* **Zu lösende Aufgaben**
1 – Warum sind laut dem Text über den Korruptionsskandal in der Türkei die Minister Caglayan, Güler und Bayraktar zurückgetreten? Antworte in ein bis drei Sätzen.
2 – Gib den Absatz „Die Affäre ist zu einem Kampf“ aus dem Text über den Korruptionsskandal in der Türkei als kurze Stichpunktliste wieder, ohne Fakten wegzulassen.

* **Textauszug**

===

Der türkische Regierungschef reichte die Ministerliste bei Präsident Abdullah Gül ein, wie aus politischen Kreisen verlautete. Dabei hat Erdogan zehn Minister ausgewechselt.
Halkbank im Mittelpunkt der Ermittlungen
Nach Korruptionsermittlungen gegen ihre Söhne waren Wirtschaftsminister Zafer Caglayan, Innenminister Muammer Güler und Umweltminister Erdogan Bayraktar zurückgetreten. Im Mittelpunkt der Korruptionsermittlungen steht die Halkbank.
24 Menschen sind in Haft, unter anderem die Söhne Gülers und Caglayans. Der Sohn Bayraktars wurde ebenfalls festgehalten. Gegen die Ex-Minister selbst wird nicht ermittelt.
«Kurzfristig ist das für Erdogan nicht gefährlich»
Ob der Korruptionsskandal Regierungschef Erdogan schadet, denkt Korrespondent Werner van Gent nicht. «Kurzfristig ist das für Erdogan nicht gefährlich. Doch mittelfristig wird sich das ändern. Erdogan wollte im kommenden Sommer zum Staatspräsidenten gewählt werden. Ich glaube, dass wird jetzt sehr eng für ihn.»
Die Affäre ist zu einem Kampf der Regierung mit Justiz und Polizei geworden. Erdogan entliess in der Folge der Ermittlungen dutzende Polizeichefs. Hinter der Affäre wird ein Machtkampf zwischen Erdogan und den Anhängern des in den USA lebenden islamischen Predigers Fetullah Gülen vermutet. Die Gülen-Bewegung gilt als besonders einflussreich in Justiz und Polizei.
Van Gent prophezeit: «Die Gegner aus den eigenen Reihen sind sehr viel gefährlicher als die jugendlichen Demonstranten im vergangenen Sommer in Istanbul. Das Ganze dürfte also für die Türkei das Ende der Ära Sultan Erdogan bedeuten. Mittelfristig oder langfristig.»
Der Korruptionsskandal in der Türkei –Eine Chronologie:
- 17. Dezember: Im Morgengrauen kommt es zu Grossrazzien der Polizei in Istanbul und Ankara. Dutzende Menschen werden unter Korruptionsverdacht festgenommen, darunter auch drei Ministersöhne. Die Ermittlungen vor den Razzien dauerten über ein Jahr lang an, ohne dass die Regierung davon Kenntnis hatte.

===

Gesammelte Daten
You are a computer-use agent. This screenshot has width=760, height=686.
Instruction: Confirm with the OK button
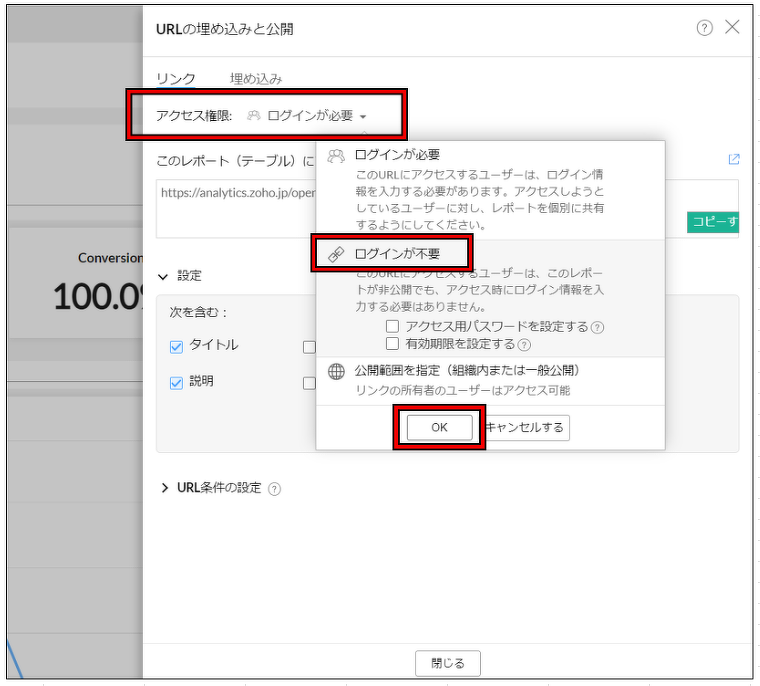(439, 427)
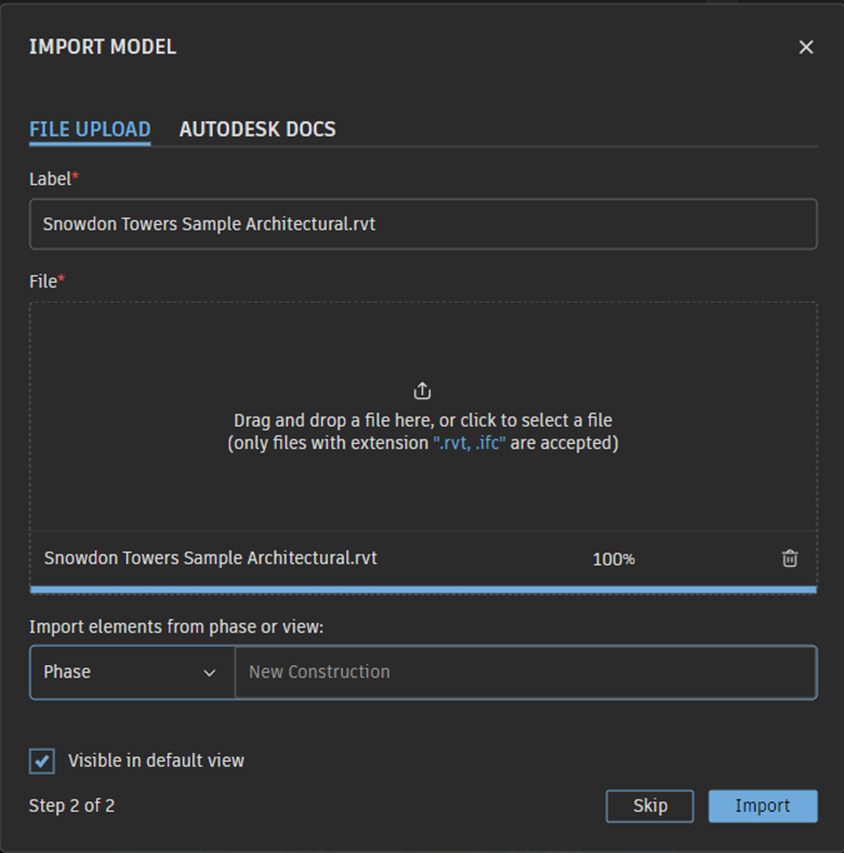Select the uploaded Snowdon Towers file name
844x853 pixels.
click(x=211, y=558)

===

* **Antworten**
1 – Wirtschaftsminister Zafer Caglayan, Innenminister Muammer Güler und Umweltminister Erdogan Bayraktar traten zurück, weil gegen ihre Söhne wegen Korruption ermittelt wurde. Gegen die Ex-Minister selbst wird nicht ermittelt.

2 –
- Die Affäre ist zu einem Kampf der Regierung mit Justiz und Polizei geworden.
- Infolge der Ermittlungen entliess Erdogan dutzende Polizeichefs.
- Hinter der Affäre wird ein Machtkampf zwischen Erdogan und den Anhängern des in den USA lebenden islamischen Predigers Fetullah Gülen vermutet.
- Die Gülen-Bewegung gilt als besonders einflussreich in Justiz und Polizei.